Now supposing you have code like this

arr[i] = get_something_from_database()

If it raises an IndexError you don't know whether it has come from arr[i] or from deep inside the database function. usually it doesn't matter so much where the exception occurred, rather that something went wrong and what you wanted to happen didn't happen.

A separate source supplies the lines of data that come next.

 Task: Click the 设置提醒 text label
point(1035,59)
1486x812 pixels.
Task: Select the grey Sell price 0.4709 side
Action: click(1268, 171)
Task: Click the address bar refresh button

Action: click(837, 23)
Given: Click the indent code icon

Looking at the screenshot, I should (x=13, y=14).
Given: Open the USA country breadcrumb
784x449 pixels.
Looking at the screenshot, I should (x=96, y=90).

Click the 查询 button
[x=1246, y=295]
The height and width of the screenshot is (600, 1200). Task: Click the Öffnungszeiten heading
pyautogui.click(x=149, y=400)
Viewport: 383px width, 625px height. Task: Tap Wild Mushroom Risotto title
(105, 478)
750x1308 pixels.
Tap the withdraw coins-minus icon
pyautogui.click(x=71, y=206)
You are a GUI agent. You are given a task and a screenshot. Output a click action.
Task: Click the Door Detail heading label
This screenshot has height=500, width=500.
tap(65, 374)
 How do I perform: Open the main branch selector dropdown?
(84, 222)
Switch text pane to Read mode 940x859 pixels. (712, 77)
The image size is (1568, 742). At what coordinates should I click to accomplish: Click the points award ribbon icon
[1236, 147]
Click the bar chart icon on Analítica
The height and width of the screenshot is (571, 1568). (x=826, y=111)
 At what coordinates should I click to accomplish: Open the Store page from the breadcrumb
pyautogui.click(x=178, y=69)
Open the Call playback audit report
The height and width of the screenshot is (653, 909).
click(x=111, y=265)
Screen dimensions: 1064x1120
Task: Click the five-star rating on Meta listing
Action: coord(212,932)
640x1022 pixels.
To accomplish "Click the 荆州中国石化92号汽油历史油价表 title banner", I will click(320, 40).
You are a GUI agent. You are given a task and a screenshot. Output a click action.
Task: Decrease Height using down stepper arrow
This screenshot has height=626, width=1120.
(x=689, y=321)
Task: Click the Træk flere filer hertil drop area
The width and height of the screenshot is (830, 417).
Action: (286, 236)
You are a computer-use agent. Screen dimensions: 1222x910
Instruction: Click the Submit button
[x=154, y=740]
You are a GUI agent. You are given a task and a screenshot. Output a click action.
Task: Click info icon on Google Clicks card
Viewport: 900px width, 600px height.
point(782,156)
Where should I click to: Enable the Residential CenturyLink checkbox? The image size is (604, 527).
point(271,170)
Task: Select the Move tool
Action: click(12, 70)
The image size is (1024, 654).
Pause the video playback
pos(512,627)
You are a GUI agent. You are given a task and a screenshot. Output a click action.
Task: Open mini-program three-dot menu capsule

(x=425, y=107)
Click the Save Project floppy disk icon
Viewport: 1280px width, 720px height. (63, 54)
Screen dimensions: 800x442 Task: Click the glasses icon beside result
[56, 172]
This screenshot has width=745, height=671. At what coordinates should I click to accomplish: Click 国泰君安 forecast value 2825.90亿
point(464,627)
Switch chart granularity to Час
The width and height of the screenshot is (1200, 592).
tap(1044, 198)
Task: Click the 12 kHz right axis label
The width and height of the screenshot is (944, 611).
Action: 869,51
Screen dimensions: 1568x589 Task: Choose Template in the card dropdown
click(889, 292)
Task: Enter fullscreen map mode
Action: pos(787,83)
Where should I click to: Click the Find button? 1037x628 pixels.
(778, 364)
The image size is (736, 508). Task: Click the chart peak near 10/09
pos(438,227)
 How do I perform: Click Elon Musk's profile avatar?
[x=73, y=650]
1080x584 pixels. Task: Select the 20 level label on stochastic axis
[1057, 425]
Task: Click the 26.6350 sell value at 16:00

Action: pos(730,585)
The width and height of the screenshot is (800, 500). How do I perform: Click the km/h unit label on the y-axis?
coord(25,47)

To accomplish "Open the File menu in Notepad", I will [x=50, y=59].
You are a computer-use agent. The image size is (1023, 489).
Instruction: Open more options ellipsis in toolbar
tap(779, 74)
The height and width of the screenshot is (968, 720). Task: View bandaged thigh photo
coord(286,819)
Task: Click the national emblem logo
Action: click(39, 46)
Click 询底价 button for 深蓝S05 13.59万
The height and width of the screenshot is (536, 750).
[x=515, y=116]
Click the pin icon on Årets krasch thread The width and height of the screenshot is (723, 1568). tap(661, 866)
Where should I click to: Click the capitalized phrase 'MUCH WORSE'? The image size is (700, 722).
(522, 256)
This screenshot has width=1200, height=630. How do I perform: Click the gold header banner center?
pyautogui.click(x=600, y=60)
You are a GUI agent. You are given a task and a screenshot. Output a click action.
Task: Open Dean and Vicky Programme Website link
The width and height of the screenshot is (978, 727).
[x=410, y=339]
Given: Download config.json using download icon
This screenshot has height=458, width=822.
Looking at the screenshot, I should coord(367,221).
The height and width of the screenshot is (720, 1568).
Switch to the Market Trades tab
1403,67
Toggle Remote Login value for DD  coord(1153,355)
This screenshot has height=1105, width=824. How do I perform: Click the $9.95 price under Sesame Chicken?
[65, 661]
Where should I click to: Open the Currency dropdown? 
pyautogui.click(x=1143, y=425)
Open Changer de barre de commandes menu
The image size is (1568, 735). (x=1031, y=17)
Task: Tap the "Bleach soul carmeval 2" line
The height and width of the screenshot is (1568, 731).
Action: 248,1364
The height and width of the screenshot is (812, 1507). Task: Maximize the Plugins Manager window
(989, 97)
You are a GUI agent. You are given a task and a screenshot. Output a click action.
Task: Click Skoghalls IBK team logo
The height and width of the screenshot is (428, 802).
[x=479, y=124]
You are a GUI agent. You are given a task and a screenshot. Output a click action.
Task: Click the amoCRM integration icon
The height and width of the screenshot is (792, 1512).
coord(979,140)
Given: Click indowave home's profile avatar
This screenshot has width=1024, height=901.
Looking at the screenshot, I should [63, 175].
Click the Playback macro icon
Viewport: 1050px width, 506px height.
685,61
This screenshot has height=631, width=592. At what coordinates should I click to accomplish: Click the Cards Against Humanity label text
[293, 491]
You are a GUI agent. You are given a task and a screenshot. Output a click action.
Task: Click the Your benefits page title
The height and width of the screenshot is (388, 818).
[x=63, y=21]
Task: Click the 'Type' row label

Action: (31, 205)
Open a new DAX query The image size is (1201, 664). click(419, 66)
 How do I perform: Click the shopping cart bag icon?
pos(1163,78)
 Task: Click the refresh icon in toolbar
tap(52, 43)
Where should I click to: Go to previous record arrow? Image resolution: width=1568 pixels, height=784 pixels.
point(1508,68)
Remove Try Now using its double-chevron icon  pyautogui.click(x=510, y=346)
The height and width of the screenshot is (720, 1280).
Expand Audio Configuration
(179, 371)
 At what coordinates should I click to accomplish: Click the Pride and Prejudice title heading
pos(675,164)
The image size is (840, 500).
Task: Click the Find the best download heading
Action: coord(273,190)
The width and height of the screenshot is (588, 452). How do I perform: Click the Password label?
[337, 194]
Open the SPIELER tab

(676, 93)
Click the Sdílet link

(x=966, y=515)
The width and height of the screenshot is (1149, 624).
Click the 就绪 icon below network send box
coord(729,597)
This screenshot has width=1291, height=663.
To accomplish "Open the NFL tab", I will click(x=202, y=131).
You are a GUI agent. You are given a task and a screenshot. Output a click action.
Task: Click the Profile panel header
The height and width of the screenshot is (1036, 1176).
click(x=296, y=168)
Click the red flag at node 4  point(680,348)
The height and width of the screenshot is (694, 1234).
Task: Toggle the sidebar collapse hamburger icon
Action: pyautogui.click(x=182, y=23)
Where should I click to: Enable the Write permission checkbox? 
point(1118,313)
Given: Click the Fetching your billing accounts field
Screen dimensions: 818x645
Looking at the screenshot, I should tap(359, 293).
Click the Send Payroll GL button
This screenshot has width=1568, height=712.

A handy technique is to catch and maybe reraise the exception like this

except Exception as e
    #inspect e, decide what to do
    raise

Solution 4:

Noone explained so far, why you can't have a full, 100% correct list of exceptions, so I thought it's worth commenting on. One of the reasons is a first-class function. Let's say that you have a function like this:

def apl(f,arg):
   return f(arg)

Now apl can raise any exception that f raises. While there are not many functions like that in the core library, anything that uses list comprehension with custom filters, map, reduce, etc. are affected.

The documentation and the source analysers are the only "serious" sources of information here. Just keep in mind what they cannot do.

Solution 5:

I ran into this when using socket, I wanted to find out all the error conditions I would run in to (so rather than trying to create errors and figure out what socket does I just wanted a concise list). Ultimately I ended up grep'ing "/usr/lib64/python2.4/test/test_socket.py" for "raise":

$ grep raise test_socket.py
Any exceptions raised by the clients during their tests
        raise TypeError, "test_func must be a callable function"
    raise NotImplementedError, "clientSetUp must be implemented."
    def raise_error(*args, **kwargs):
        raise socket.error
    def raise_herror(*args, **kwargs):
        raise socket.herror
    def raise_gaierror(*args, **kwargs):
        raise socket.gaierror
    self.failUnlessRaises(socket.error, raise_error,
    self.failUnlessRaises(socket.error, raise_herror,
    self.failUnlessRaises(socket.error, raise_gaierror,
        raise socket.error
    # Check that setting it to an invalid value raises ValueError
    # Check that setting it to an invalid type raises TypeError
    def raise_timeout(*args, **kwargs):
    self.failUnlessRaises(socket.timeout, raise_timeout,
    def raise_timeout(*args, **kwargs):
    self.failUnlessRaises(socket.timeout, raise_timeout,

Which is a pretty concise list of errors. Now of course this only works on a case by case basis and depends on the tests being accurate (which they usually are). Otherwise you need to pretty much catch all exceptions, log them and dissect them and figure out how to handle them (which with unit testing wouldn't be to difficult).